There is ample evidence from the Study that the more successful orthodontists, as measured by their high net income, pay more attention to record-keeping and to in-depth analysis of their practice activity. They keep their fingers on the pulse of their practice. They know how many observations, diagnostic studies, case presentations, case starts, and case finishes they have had in a given month. They know the sources of their referral. They know what their income for the month has been, what their delinquencies are, what their contracts written amounts to. They know what their case load is, and they know who is lagging in treatment. They know what their expenses amount to in all categories of expense. They know how they spend their time and how their employees spend theirs.

There is also ample evidence from the Study that the more successful orthodontists are thoughtful planners. They prepare a written practice philosophy, written practice objectives, a written practice budget, a written office manual, and written job descriptions. You can be sure that these are not written in stone, but are constantly re-evaluated and up-dated in the most successful practices. Chances are that you could take all the written materials from a more successful practice and give them to a less successful practitioner and he would not produce the same results. He has not gone through the mental processes that produced them, and that is probably more important than the documents themselves. The beauty of the JCO Orthodontic Practice Study is that it can point you in the right direction, but there are not many shortcuts to better practice management and greater financial success after that. The price is the devotion of a great deal more time and attention to total practice management. The rewards will include much more than higher net income.

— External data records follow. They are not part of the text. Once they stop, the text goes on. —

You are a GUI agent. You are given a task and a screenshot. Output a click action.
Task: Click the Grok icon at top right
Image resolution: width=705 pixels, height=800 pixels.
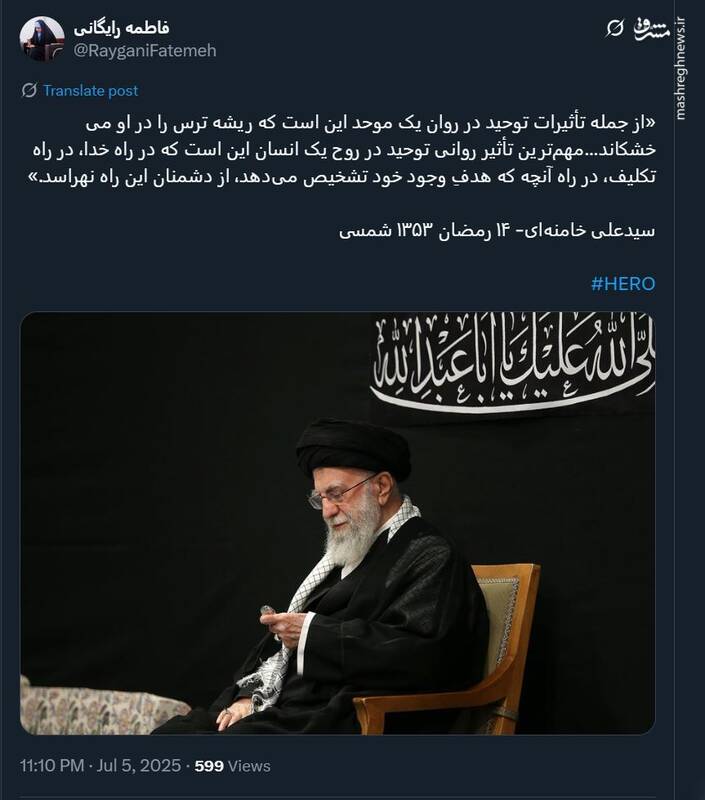(x=615, y=28)
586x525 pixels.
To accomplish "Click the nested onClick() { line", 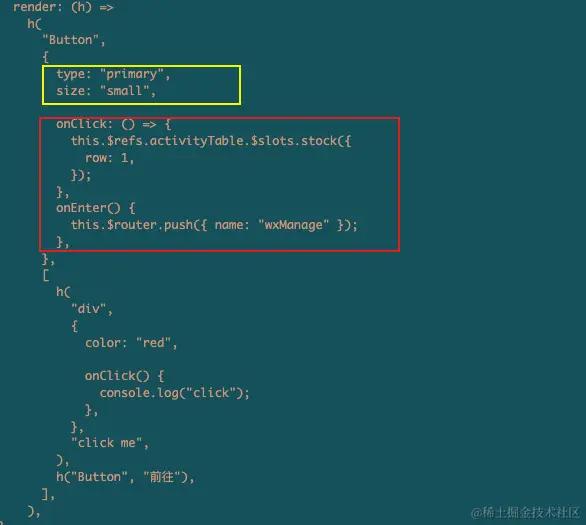I will [x=124, y=376].
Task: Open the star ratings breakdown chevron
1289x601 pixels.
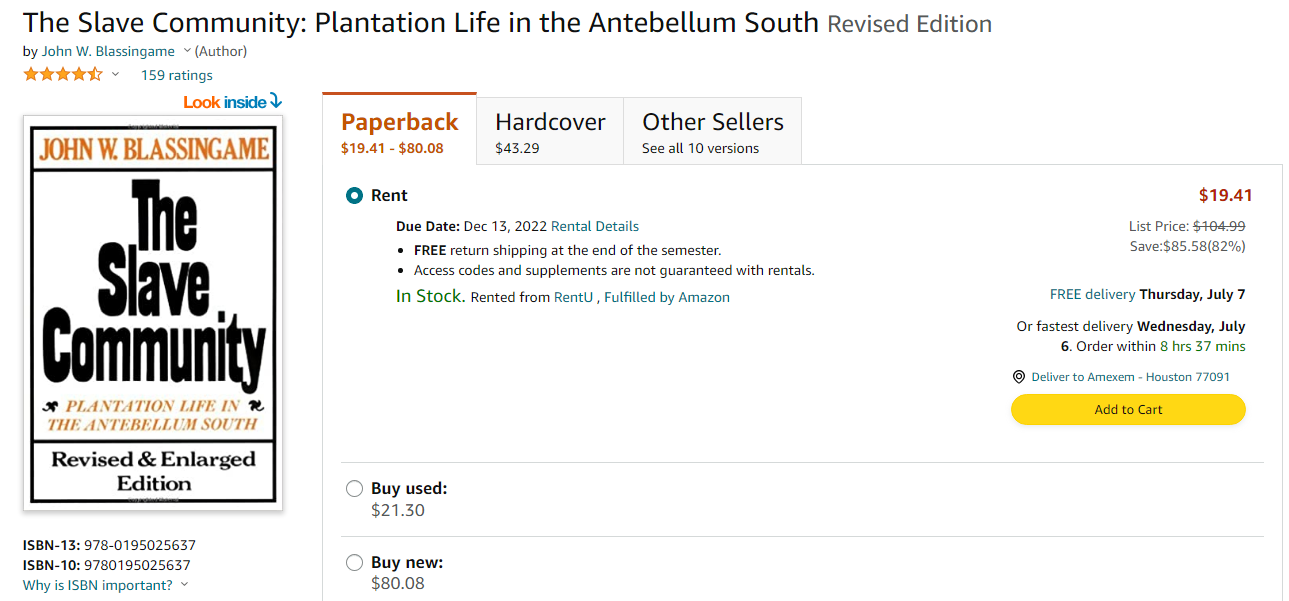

Orthodontists, by selection and education, are "how-to-do-it" people. But, management of an enterprise such as an orthodontic practice is not a mechanical operation. People are involved--other dentists, staff, patients and parents. Orthodontists can acquire knowledge about management and make up that deficiency in their education; but then the learning process begins in using the knowledge in the individual practice environment, in applying it to things and especially to people.

If there is one thing that becomes clear in reading this month's installment of the JCO Orthodontic Practice Study report, it is the importance of a sensitivity to people management in the most successful orthodontic practices. It is a thread that runs through the entire fabric of the report.

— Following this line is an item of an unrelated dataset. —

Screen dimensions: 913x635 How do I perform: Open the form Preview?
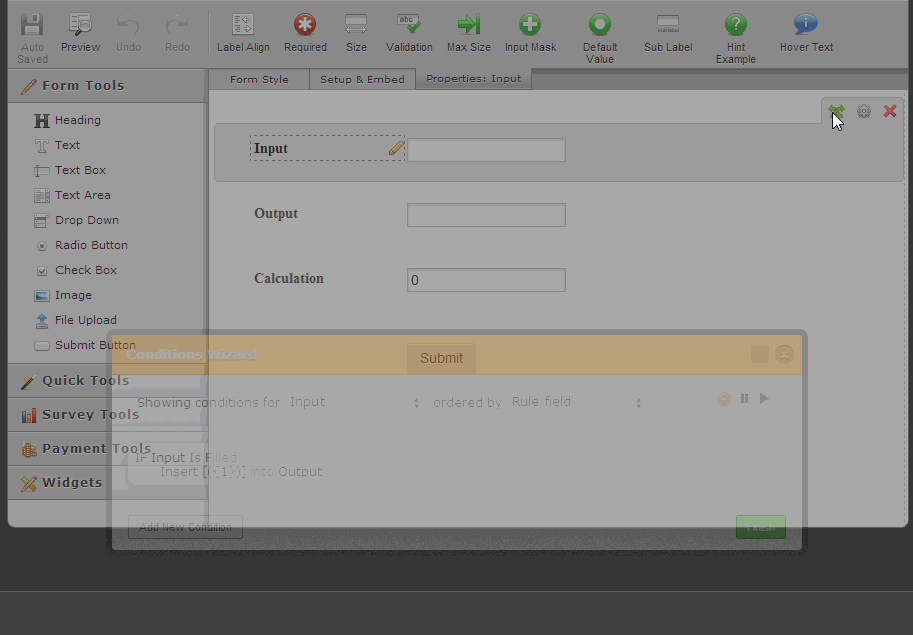coord(80,32)
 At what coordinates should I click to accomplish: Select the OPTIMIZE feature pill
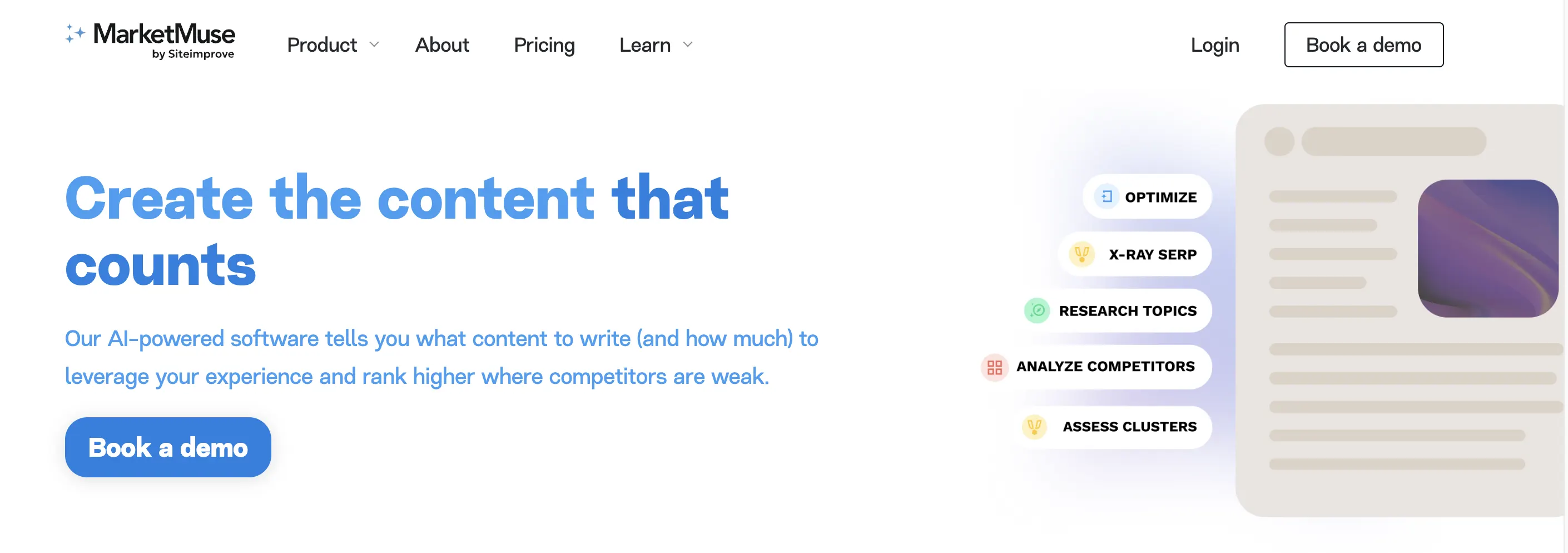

The more successful practices have more staff; more delegation of tasks to staff; more appreciation of the importance of staff management and patient management; more attention to dentist referrers; more use of all practice building methods and more belief in their effectiveness.

The report also points to some glaring deficiencies in all practices, whose correction should be beneficial to practices at all levels. The vast majority of orthodontists do not have a practice budget. The vast majority of orthodontists do not solicit patient feedback. The vast majority of orthodontists do not raise their fees enough to keep up with inflation. The vast majority of orthodontists do not have an adult case fee sufficiently larger than their child case fee. The vast majority of orthodontists have not built a large enough adult case load.

There is a great amount of direction in this Study report and it should spur a great many orthodontists on to the study of basic management, which can be learned. Applying it to the individual practice is what the Editor of the Harvard Business Review was talking about when he said, "Management can be learned, but it cannot be taught directly". Because, when one has reached that point, management becomes chemistry, or even alchemy--occasionally turning lead into gold.